───── RECORDS

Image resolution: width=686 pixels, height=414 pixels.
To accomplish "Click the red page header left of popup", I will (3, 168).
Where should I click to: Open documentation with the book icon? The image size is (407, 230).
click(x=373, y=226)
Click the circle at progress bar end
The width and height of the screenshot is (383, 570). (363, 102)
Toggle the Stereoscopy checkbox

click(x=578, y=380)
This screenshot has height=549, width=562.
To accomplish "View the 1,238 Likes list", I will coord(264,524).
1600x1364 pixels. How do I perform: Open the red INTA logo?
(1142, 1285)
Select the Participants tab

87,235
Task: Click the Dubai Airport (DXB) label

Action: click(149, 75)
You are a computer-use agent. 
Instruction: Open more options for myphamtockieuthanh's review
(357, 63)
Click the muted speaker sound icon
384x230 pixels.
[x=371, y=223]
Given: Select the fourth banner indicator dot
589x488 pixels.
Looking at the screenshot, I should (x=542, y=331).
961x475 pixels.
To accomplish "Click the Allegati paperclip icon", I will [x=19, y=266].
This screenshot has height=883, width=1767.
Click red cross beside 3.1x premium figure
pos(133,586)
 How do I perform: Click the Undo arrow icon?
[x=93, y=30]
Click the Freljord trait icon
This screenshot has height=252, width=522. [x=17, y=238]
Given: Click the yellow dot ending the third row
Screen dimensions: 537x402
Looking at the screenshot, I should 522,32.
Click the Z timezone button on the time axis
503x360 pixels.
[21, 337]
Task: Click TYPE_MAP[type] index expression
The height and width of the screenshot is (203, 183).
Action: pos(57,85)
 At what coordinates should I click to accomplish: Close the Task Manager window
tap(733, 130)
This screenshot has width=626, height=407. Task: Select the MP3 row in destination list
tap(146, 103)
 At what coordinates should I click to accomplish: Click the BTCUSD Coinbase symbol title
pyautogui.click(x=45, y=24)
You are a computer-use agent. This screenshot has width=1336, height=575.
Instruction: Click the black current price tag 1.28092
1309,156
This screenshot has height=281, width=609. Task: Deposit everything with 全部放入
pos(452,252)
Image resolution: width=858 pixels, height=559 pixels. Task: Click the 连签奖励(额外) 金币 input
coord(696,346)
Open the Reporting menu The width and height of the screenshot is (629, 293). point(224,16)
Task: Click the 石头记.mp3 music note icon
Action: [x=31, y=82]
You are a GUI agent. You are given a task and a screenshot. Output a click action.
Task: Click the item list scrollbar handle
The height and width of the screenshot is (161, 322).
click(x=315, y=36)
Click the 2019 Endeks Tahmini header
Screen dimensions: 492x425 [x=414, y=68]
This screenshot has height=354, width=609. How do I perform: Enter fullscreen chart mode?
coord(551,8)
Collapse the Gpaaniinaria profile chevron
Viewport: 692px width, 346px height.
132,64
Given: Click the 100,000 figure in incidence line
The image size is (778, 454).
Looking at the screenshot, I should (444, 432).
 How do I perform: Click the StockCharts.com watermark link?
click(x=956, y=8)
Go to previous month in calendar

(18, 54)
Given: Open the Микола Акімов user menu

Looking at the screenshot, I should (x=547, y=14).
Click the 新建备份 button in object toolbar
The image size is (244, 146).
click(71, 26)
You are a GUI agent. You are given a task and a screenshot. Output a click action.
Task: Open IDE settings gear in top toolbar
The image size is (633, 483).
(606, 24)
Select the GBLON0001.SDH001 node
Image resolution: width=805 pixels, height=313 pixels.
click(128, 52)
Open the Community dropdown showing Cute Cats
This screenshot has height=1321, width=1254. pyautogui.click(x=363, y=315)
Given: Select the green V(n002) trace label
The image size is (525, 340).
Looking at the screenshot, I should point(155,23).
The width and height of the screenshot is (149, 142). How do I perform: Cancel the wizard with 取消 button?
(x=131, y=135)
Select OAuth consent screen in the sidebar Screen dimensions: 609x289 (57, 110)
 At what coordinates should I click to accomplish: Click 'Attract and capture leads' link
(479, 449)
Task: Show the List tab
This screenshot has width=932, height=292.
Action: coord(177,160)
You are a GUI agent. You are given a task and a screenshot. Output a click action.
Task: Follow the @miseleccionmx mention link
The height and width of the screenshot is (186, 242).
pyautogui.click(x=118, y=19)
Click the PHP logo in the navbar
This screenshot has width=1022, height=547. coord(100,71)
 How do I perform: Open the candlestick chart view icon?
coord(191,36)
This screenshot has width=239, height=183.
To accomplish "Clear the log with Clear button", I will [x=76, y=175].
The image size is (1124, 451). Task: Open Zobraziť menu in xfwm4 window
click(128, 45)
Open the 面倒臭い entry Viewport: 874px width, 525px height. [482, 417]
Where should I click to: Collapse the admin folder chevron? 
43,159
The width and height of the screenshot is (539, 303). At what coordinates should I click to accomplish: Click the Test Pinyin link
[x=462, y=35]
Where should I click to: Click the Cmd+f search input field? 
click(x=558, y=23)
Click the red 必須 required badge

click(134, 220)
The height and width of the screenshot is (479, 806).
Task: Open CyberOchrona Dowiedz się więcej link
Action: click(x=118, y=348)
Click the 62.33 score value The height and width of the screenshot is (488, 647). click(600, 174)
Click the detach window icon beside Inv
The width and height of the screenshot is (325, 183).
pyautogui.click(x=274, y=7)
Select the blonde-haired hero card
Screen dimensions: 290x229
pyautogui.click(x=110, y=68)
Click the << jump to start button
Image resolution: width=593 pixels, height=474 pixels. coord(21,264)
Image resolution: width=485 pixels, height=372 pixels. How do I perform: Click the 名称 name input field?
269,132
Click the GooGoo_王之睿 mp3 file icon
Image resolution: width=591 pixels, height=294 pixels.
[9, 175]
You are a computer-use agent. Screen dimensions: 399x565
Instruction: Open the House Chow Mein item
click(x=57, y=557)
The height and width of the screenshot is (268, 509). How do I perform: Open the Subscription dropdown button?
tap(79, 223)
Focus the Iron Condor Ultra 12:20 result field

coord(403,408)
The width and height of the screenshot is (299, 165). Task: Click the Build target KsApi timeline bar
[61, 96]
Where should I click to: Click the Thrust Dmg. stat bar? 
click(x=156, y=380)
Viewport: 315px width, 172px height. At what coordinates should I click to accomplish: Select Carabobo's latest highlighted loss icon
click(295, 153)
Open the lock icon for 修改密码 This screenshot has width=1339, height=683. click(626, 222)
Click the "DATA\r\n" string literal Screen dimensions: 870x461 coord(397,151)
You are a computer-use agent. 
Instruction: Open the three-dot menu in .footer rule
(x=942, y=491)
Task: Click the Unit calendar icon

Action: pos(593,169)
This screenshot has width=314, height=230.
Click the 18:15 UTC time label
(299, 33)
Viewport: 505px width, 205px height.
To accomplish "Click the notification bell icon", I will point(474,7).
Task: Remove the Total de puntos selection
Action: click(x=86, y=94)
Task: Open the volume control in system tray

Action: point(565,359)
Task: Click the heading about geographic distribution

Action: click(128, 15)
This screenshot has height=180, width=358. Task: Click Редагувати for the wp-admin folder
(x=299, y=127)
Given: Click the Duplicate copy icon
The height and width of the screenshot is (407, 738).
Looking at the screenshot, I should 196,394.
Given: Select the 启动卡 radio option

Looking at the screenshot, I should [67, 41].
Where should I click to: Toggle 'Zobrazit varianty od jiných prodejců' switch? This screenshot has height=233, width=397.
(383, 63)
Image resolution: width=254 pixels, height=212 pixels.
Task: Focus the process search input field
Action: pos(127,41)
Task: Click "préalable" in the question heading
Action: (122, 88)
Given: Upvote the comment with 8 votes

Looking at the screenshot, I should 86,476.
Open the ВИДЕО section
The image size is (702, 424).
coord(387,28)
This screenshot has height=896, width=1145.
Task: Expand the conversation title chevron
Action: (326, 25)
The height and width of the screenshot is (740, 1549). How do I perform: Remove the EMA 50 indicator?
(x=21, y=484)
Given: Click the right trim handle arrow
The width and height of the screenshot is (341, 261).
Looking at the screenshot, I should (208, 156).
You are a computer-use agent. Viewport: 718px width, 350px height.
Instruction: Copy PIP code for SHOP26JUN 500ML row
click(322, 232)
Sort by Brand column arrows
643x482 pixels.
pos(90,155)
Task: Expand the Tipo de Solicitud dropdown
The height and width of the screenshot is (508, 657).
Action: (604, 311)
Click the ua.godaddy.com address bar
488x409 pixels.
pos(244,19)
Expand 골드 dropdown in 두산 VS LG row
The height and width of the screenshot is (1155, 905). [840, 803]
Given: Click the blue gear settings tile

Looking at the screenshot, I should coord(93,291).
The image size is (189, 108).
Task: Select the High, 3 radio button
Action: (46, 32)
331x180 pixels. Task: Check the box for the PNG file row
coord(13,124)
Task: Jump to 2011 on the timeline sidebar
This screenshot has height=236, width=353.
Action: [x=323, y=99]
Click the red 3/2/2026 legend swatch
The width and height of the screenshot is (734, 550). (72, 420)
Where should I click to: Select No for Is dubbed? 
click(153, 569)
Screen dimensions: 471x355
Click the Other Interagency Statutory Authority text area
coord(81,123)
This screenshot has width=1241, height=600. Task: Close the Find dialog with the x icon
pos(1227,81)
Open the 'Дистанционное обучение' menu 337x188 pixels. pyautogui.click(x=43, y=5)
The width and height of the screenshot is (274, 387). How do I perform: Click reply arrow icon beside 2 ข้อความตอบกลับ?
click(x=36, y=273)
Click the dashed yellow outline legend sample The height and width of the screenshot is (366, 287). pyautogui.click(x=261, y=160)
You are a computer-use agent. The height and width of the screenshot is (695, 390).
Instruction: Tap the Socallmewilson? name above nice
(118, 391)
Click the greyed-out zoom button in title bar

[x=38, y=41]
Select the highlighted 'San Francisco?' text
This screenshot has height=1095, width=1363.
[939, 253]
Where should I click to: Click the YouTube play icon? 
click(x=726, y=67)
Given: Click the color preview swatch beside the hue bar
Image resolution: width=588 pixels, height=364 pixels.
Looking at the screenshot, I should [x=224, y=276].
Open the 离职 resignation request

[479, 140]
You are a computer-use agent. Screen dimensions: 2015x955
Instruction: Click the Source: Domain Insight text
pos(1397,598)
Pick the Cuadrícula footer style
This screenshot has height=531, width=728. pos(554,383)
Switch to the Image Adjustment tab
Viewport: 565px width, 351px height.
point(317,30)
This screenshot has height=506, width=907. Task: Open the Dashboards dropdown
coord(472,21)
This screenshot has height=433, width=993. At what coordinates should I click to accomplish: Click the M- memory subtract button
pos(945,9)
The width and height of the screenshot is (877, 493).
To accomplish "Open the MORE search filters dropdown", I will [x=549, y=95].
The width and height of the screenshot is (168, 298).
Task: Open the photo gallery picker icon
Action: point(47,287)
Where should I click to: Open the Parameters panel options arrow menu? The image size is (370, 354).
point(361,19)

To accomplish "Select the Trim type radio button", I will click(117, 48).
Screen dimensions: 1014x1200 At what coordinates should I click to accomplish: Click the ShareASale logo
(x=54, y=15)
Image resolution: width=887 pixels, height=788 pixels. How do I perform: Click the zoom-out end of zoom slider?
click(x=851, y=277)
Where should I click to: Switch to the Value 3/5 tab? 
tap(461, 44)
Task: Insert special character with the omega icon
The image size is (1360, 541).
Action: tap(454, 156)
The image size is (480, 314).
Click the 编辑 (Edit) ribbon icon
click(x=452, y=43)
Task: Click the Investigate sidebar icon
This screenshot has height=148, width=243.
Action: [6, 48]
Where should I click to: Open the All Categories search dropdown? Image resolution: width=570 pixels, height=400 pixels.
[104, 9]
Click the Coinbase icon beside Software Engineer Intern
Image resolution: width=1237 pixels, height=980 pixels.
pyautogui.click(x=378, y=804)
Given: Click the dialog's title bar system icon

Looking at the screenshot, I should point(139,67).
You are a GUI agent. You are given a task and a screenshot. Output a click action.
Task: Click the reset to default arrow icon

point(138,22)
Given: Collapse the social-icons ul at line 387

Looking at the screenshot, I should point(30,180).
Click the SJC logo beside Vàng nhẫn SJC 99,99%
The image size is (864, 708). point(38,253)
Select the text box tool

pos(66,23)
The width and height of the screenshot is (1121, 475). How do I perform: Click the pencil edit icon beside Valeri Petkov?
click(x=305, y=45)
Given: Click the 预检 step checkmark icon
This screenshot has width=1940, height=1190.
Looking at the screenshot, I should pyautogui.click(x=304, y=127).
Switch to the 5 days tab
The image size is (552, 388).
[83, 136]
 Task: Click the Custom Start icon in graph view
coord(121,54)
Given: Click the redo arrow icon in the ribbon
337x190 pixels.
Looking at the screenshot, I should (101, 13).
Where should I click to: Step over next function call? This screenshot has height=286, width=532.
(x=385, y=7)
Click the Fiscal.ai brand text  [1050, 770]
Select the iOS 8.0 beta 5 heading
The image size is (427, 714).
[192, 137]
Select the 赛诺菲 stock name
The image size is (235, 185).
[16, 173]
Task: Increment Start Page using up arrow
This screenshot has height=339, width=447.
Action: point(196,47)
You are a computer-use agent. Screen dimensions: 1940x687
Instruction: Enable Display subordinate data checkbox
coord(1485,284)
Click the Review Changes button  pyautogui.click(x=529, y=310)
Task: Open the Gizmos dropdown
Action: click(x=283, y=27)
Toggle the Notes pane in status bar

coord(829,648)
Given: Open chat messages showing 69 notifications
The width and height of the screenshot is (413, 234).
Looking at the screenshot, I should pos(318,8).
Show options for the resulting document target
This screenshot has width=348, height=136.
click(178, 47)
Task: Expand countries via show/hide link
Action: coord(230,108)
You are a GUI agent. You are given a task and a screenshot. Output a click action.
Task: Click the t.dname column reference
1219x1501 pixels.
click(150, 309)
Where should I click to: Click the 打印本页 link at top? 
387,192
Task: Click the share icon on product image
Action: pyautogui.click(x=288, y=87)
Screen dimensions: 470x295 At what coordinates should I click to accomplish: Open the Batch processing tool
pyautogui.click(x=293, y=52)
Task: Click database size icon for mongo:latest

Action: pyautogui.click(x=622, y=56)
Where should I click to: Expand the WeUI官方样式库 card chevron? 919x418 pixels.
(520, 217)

──────────

### [WORK REQUEST]
Your answer should consist of the lines from the line with "1219x1501 pixels." through the last line of the data, set down exactly, both included.

### [SOLUTION FOR THIS EXERCISE]
1219x1501 pixels.
click(150, 309)
Where should I click to: Click the 打印本页 link at top? 
387,192
Task: Click the share icon on product image
Action: pyautogui.click(x=288, y=87)
Screen dimensions: 470x295 At what coordinates should I click to accomplish: Open the Batch processing tool
pyautogui.click(x=293, y=52)
Task: Click database size icon for mongo:latest

Action: pyautogui.click(x=622, y=56)
Where should I click to: Expand the WeUI官方样式库 card chevron? 919x418 pixels.
(520, 217)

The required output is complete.